Task statement: Reproduce the records verbatim from the line containing "Task: Message Jody Smith via chat icon" through the line containing "Action: tap(531, 347)", and omit the pictures from your answer.

Extracted entries:
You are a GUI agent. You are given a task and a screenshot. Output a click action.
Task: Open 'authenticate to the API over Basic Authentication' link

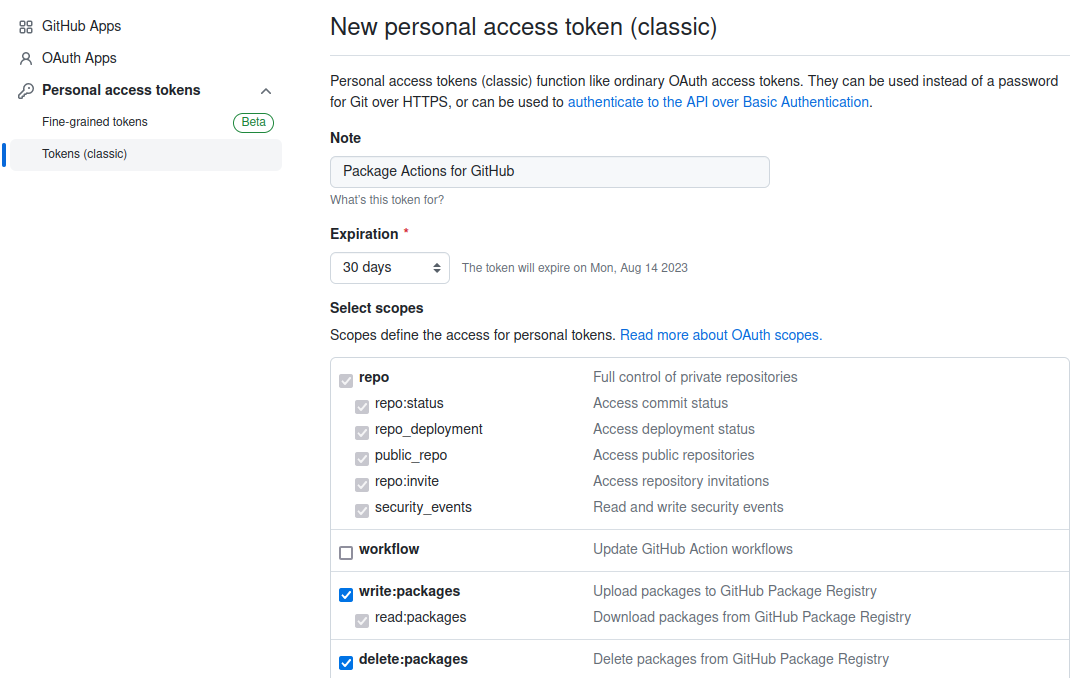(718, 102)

--

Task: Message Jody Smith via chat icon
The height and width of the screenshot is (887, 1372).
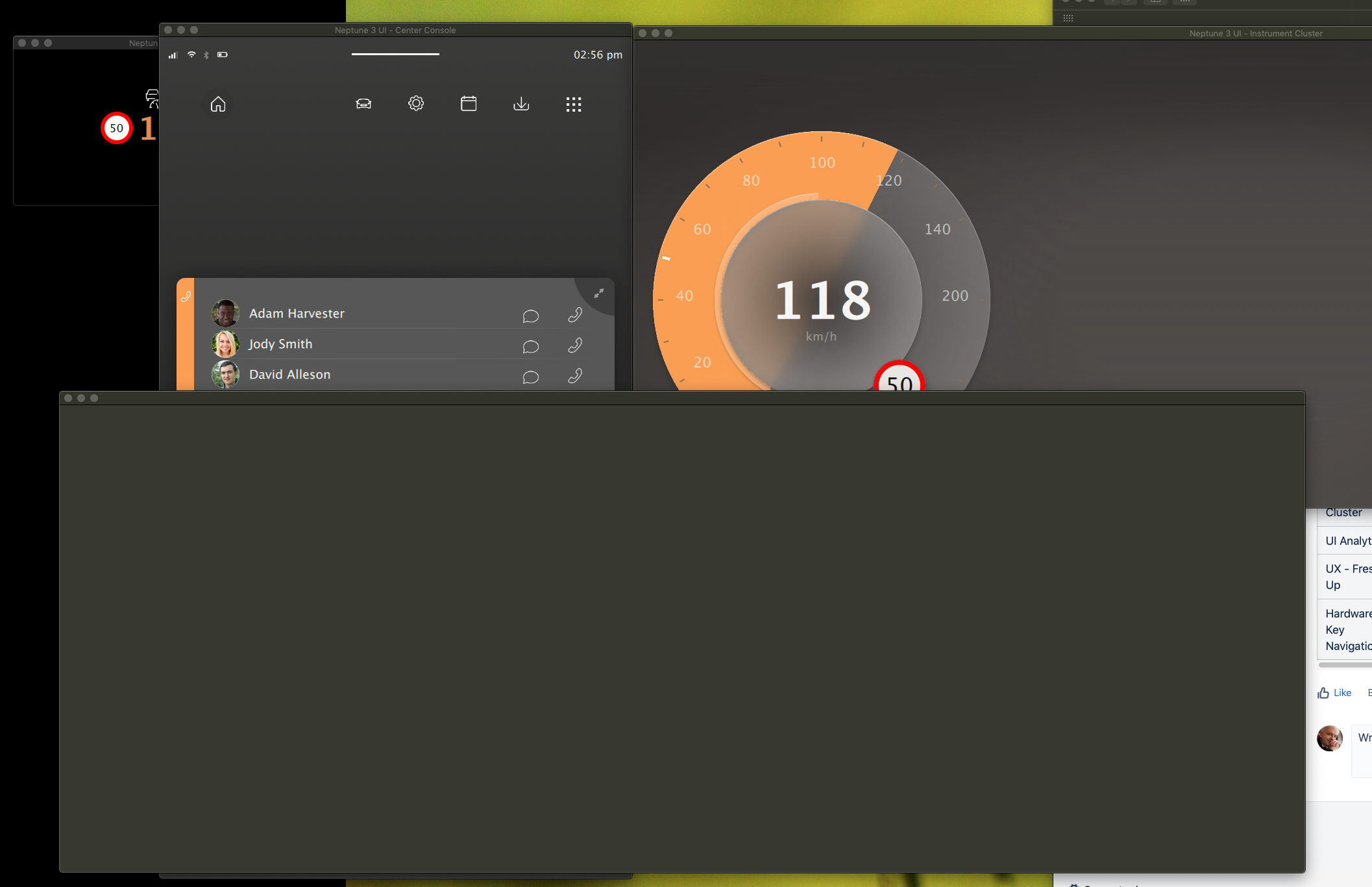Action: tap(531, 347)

...

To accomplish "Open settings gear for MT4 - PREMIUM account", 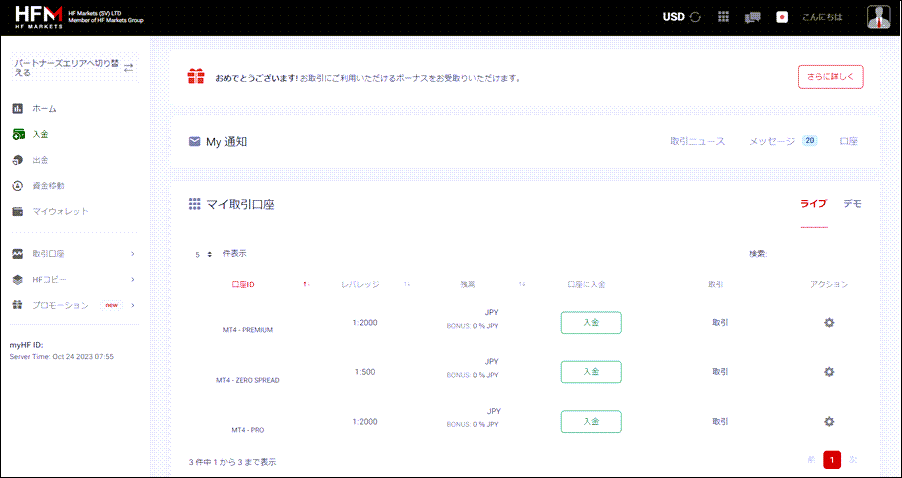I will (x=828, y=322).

Answer to the problem:
Task: Message Jody Smith via chat icon
The height and width of the screenshot is (887, 1372).
Action: tap(531, 347)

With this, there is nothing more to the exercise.